*Material for the task*:
────────────────

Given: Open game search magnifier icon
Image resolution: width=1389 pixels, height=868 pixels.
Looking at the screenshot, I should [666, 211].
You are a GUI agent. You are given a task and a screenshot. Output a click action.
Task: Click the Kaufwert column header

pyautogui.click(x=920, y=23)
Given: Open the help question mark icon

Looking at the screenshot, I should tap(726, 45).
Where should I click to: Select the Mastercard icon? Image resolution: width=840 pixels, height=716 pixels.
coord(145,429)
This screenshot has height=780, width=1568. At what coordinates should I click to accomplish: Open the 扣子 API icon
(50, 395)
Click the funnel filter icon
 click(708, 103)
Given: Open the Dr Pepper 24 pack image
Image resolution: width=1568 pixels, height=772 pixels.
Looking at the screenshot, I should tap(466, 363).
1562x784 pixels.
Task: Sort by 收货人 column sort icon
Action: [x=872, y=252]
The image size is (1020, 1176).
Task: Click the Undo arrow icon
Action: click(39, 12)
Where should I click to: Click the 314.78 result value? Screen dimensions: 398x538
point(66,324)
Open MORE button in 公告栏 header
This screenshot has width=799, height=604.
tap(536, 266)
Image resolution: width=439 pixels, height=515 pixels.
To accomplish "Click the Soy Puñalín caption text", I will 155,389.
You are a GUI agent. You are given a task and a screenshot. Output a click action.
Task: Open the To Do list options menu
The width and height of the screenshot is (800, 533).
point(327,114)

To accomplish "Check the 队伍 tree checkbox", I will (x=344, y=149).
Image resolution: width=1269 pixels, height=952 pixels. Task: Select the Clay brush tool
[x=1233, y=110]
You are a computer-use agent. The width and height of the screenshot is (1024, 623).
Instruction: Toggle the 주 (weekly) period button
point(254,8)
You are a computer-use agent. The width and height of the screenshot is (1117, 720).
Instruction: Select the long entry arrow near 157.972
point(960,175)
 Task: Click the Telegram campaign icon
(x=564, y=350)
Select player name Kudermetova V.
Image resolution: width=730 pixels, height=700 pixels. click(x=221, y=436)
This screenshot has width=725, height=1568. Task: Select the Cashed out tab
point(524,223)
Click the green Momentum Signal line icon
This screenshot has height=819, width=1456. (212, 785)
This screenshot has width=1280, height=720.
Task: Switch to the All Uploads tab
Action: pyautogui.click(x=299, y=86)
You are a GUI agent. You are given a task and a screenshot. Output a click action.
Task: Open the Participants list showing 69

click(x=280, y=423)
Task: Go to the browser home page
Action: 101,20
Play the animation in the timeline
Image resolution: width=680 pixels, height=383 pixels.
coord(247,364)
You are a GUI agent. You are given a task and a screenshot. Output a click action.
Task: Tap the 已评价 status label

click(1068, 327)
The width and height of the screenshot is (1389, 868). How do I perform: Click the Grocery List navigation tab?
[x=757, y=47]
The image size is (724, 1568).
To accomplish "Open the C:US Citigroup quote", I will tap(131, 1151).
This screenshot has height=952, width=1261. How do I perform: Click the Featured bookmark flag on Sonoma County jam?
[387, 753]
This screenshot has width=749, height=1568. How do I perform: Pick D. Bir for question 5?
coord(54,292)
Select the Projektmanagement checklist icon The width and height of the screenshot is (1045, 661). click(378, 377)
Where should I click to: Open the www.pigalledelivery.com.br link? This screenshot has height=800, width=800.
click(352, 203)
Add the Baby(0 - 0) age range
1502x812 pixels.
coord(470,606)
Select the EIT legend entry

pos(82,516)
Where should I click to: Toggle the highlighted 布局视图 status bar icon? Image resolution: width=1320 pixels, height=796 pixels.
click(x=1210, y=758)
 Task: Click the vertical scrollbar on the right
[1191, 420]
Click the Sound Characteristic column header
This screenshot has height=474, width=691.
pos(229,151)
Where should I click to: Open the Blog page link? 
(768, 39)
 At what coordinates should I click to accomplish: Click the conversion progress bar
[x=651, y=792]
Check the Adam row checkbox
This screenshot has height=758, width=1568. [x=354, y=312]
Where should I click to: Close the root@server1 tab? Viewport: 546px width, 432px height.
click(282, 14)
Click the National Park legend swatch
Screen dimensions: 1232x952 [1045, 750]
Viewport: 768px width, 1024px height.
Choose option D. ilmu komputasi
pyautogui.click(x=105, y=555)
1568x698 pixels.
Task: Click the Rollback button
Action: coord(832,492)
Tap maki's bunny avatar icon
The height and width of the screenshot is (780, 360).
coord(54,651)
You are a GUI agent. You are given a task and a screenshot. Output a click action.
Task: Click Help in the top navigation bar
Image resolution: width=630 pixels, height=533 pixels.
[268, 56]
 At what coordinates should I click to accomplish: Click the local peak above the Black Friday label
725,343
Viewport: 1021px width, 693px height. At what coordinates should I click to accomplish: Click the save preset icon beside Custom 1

────────────────

Pick from the records each line that contains the word "computer" and show it.

You are a computer-use agent. The width and height of the screenshot is (1024, 623).
You are a computer-use agent. The width and height of the screenshot is (1117, 720).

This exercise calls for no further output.